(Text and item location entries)
--*--
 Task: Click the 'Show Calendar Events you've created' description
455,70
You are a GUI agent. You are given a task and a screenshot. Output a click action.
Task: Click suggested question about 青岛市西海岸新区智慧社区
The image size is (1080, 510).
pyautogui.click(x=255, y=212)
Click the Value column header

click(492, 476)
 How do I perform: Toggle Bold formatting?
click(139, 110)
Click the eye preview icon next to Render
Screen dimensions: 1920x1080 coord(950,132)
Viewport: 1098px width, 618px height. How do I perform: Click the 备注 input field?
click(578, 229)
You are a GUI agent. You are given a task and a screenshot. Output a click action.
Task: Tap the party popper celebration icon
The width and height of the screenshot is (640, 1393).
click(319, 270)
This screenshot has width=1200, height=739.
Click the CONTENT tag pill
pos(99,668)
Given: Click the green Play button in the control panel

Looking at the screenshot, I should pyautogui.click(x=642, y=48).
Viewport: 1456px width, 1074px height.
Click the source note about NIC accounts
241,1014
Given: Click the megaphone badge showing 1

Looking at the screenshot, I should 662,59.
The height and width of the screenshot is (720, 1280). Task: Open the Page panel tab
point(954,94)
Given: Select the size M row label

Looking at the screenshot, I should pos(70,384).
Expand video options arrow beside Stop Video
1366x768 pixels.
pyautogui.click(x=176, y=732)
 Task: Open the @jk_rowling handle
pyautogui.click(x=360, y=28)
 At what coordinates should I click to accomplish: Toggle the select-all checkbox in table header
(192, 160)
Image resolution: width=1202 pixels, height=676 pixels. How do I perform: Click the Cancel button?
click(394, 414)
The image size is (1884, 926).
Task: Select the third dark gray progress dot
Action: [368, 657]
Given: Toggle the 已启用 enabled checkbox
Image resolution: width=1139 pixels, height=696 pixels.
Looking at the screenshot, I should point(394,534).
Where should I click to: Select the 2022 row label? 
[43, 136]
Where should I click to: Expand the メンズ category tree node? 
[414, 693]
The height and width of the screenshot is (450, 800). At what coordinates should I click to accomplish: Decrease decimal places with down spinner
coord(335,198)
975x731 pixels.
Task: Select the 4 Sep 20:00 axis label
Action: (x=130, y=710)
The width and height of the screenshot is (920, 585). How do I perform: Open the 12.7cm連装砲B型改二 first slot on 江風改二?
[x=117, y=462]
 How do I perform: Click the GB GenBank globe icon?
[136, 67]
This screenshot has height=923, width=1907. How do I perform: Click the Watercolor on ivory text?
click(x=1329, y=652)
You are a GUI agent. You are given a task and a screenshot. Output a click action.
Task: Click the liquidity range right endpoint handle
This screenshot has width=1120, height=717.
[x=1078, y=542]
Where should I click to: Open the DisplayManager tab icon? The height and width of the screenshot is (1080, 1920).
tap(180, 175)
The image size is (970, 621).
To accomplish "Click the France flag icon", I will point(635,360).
--*--
Instructions to follow: Rewrite the material above, replacing each "How do I perform" with "How can I do" and leaving everything else unchanged.

Problem solution:
 Task: Click the 'Show Calendar Events you've created' description
455,70
You are a GUI agent. You are given a task and a screenshot. Output a click action.
Task: Click suggested question about 青岛市西海岸新区智慧社区
The image size is (1080, 510).
pyautogui.click(x=255, y=212)
Click the Value column header

click(492, 476)
 How can I do: Toggle Bold formatting?
click(139, 110)
Click the eye preview icon next to Render
Screen dimensions: 1920x1080 coord(950,132)
Viewport: 1098px width, 618px height. How can I do: Click the 备注 input field?
click(578, 229)
You are a GUI agent. You are given a task and a screenshot. Output a click action.
Task: Tap the party popper celebration icon
The width and height of the screenshot is (640, 1393).
click(319, 270)
This screenshot has width=1200, height=739.
Click the CONTENT tag pill
pos(99,668)
Given: Click the green Play button in the control panel

Looking at the screenshot, I should pyautogui.click(x=642, y=48).
Viewport: 1456px width, 1074px height.
Click the source note about NIC accounts
241,1014
Given: Click the megaphone badge showing 1

Looking at the screenshot, I should 662,59.
The height and width of the screenshot is (720, 1280). Task: Open the Page panel tab
point(954,94)
Given: Select the size M row label

Looking at the screenshot, I should pos(70,384).
Expand video options arrow beside Stop Video
1366x768 pixels.
pyautogui.click(x=176, y=732)
 Task: Open the @jk_rowling handle
pyautogui.click(x=360, y=28)
 At what coordinates should I click to accomplish: Toggle the select-all checkbox in table header
(192, 160)
Image resolution: width=1202 pixels, height=676 pixels. How can I do: Click the Cancel button?
click(394, 414)
The image size is (1884, 926).
Task: Select the third dark gray progress dot
Action: [368, 657]
Given: Toggle the 已启用 enabled checkbox
Image resolution: width=1139 pixels, height=696 pixels.
Looking at the screenshot, I should point(394,534).
Where should I click to: Select the 2022 row label? 
[43, 136]
Where should I click to: Expand the メンズ category tree node? 
[414, 693]
The height and width of the screenshot is (450, 800). At what coordinates should I click to accomplish: Decrease decimal places with down spinner
coord(335,198)
975x731 pixels.
Task: Select the 4 Sep 20:00 axis label
Action: (x=130, y=710)
The width and height of the screenshot is (920, 585). How can I do: Open the 12.7cm連装砲B型改二 first slot on 江風改二?
[x=117, y=462]
 How can I do: Click the GB GenBank globe icon?
[136, 67]
This screenshot has height=923, width=1907. How can I do: Click the Watercolor on ivory text?
click(x=1329, y=652)
You are a GUI agent. You are given a task and a screenshot. Output a click action.
Task: Click the liquidity range right endpoint handle
This screenshot has width=1120, height=717.
[x=1078, y=542]
Where should I click to: Open the DisplayManager tab icon? The height and width of the screenshot is (1080, 1920).
tap(180, 175)
The image size is (970, 621).
To accomplish "Click the France flag icon", I will point(635,360).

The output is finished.